Saved data entries
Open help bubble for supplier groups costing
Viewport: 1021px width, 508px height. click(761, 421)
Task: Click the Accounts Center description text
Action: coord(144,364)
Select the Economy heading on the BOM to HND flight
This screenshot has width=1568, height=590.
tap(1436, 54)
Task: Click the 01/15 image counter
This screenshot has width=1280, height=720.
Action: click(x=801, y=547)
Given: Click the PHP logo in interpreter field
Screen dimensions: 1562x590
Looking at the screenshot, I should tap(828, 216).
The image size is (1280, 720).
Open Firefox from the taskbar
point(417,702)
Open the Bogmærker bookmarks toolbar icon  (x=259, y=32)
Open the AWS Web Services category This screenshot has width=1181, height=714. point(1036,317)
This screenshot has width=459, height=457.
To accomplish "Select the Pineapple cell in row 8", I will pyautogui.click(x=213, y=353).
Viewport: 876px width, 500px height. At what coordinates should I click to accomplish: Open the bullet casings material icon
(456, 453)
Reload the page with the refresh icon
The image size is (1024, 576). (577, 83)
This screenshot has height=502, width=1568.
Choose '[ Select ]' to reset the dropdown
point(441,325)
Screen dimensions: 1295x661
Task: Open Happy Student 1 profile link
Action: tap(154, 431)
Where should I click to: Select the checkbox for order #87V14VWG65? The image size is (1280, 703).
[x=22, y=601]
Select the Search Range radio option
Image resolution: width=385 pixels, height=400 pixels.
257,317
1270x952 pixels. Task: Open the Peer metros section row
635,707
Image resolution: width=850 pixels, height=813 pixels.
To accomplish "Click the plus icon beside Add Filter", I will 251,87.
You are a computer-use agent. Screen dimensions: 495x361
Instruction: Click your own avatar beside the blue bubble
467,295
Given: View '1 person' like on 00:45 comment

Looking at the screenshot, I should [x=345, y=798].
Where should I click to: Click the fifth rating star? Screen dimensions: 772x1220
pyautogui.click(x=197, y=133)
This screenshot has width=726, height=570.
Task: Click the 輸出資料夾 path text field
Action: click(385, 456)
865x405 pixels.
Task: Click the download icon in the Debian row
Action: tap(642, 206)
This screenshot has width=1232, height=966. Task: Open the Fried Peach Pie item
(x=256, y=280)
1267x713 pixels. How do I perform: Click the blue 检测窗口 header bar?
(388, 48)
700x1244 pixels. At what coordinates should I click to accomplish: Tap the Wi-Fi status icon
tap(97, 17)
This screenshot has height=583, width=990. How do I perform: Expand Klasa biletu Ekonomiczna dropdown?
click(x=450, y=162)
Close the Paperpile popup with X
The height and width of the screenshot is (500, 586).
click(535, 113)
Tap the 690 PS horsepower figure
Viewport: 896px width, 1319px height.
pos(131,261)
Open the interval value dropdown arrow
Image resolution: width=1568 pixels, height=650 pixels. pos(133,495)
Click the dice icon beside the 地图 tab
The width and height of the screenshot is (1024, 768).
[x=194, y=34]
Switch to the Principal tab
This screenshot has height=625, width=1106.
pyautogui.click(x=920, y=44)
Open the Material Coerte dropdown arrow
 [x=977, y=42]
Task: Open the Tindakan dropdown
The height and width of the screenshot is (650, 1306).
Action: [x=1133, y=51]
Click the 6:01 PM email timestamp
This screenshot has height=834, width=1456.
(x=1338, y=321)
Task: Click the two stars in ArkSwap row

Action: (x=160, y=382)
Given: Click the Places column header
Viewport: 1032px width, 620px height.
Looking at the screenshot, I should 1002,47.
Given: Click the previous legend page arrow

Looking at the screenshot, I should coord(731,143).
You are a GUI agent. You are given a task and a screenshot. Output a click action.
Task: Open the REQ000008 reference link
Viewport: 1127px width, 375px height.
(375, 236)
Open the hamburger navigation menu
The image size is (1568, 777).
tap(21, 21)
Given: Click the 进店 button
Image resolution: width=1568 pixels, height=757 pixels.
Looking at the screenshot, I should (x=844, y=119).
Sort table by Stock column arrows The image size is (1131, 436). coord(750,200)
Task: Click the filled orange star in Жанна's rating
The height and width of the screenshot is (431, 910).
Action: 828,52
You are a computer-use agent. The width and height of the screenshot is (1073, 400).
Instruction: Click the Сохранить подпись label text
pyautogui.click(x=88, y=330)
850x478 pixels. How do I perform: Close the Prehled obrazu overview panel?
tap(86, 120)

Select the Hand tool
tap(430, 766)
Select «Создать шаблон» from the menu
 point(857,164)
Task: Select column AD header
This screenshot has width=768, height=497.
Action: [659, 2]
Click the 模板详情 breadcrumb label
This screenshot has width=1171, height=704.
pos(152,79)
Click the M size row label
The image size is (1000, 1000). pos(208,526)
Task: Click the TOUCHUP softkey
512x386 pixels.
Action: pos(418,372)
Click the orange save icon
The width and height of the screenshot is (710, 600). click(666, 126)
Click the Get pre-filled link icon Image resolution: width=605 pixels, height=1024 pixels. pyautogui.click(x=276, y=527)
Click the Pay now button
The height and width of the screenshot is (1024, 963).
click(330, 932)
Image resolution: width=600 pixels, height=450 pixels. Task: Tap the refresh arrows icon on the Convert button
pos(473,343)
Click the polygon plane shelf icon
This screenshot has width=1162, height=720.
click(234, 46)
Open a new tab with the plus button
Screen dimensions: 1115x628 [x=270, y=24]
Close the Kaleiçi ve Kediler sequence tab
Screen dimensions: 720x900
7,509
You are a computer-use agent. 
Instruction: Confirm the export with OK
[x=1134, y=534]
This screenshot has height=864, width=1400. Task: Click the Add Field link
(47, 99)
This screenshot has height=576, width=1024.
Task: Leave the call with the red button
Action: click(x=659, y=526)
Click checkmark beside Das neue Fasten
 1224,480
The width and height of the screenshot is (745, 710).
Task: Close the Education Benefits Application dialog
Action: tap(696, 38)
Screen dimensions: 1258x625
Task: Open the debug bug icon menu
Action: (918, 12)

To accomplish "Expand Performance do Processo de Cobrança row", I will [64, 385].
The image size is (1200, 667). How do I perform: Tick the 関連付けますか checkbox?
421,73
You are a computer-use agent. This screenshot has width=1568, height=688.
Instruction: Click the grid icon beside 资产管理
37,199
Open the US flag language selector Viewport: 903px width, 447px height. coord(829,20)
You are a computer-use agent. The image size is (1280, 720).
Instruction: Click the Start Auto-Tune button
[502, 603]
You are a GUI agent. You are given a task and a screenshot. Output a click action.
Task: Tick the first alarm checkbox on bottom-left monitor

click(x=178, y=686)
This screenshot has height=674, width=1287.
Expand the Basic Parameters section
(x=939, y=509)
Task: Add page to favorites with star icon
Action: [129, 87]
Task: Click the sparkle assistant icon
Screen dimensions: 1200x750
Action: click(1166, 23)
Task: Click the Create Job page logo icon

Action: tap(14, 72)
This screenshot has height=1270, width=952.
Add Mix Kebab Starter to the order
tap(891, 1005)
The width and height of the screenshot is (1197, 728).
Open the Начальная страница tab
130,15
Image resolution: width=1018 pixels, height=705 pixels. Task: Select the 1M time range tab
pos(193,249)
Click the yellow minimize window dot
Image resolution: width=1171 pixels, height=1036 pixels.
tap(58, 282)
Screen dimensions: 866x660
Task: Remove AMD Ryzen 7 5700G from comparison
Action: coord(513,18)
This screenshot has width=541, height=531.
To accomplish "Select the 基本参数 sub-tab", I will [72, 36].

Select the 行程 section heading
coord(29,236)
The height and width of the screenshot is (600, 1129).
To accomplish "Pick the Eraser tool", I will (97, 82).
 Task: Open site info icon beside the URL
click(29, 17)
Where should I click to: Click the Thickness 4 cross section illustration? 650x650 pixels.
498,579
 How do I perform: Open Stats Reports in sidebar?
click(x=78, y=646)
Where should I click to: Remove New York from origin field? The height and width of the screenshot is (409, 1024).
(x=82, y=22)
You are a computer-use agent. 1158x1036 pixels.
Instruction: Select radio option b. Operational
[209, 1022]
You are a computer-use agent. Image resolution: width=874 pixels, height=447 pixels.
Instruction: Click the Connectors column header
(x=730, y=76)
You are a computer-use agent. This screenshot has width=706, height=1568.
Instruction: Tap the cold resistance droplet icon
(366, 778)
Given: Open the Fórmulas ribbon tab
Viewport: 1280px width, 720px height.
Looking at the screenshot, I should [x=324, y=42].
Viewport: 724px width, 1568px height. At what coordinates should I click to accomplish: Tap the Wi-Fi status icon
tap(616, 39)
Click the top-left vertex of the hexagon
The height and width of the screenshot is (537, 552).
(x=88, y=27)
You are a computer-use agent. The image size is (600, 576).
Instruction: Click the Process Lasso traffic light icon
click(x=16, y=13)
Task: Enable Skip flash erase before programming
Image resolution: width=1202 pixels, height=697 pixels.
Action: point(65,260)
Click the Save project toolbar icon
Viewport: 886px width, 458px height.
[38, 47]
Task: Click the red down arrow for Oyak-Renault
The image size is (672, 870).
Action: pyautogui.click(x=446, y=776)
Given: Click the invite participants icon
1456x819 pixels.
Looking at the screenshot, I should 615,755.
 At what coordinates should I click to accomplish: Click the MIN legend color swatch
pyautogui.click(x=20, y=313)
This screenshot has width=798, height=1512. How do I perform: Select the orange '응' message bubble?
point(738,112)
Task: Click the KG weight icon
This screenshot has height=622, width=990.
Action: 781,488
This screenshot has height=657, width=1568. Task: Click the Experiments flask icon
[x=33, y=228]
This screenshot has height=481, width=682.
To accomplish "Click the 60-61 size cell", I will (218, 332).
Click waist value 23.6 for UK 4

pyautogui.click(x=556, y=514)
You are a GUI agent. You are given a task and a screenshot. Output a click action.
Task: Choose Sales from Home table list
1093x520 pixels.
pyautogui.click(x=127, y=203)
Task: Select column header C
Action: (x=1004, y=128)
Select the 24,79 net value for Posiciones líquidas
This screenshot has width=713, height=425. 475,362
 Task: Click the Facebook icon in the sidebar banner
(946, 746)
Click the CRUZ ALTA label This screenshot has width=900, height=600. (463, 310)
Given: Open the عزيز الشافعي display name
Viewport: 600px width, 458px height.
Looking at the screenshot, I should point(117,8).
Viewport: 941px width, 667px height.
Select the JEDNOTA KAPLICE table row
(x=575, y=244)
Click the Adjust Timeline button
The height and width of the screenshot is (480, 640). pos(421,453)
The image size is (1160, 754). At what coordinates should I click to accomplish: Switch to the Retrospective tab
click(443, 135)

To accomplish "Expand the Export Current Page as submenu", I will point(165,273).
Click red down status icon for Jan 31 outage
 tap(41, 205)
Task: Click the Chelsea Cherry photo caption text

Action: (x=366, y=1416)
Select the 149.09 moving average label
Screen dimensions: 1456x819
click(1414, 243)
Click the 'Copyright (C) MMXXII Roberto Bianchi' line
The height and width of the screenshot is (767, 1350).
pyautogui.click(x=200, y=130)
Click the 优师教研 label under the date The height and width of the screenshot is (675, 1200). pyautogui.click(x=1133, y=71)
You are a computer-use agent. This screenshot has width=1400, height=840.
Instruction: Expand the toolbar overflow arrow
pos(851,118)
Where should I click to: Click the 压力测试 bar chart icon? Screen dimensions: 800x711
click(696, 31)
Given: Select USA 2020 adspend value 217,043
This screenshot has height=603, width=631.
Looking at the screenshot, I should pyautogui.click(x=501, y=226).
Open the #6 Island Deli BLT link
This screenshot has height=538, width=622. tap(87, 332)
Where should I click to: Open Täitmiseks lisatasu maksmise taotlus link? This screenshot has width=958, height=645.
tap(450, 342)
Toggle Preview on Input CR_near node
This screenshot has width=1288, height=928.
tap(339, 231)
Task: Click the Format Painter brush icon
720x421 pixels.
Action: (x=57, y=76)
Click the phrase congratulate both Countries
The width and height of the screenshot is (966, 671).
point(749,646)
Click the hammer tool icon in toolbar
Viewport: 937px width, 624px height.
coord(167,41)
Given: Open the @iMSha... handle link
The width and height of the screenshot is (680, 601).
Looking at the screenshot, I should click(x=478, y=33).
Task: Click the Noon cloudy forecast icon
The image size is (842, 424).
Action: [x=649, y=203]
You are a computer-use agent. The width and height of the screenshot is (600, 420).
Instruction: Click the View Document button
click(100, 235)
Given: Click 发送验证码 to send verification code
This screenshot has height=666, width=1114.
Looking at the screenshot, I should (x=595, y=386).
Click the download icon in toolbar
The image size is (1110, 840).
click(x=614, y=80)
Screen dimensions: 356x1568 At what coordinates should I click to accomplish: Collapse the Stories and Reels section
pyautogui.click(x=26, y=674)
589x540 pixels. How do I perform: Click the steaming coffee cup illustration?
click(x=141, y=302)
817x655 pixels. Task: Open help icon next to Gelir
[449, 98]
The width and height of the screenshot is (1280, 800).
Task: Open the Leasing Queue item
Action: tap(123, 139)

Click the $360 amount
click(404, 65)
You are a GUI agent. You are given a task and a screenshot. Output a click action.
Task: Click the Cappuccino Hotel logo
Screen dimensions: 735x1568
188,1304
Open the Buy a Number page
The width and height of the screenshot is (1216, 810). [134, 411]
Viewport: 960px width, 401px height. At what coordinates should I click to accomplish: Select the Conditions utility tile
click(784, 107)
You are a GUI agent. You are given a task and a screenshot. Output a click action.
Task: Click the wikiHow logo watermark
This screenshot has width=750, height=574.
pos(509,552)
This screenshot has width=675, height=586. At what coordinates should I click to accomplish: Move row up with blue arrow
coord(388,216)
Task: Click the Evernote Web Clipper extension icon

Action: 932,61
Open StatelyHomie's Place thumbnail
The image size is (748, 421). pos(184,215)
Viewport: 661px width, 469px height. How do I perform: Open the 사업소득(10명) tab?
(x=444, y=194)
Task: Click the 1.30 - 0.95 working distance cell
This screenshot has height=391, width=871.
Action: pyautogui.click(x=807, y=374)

→ **Task**: Which lines in the data hold the string "cell"? Copy each of them.

→ **Response**:
To accomplish "Select the Pineapple cell in row 8", I will pyautogui.click(x=213, y=353).
To accomplish "Click the 60-61 size cell", I will (218, 332).
Task: Click the 1.30 - 0.95 working distance cell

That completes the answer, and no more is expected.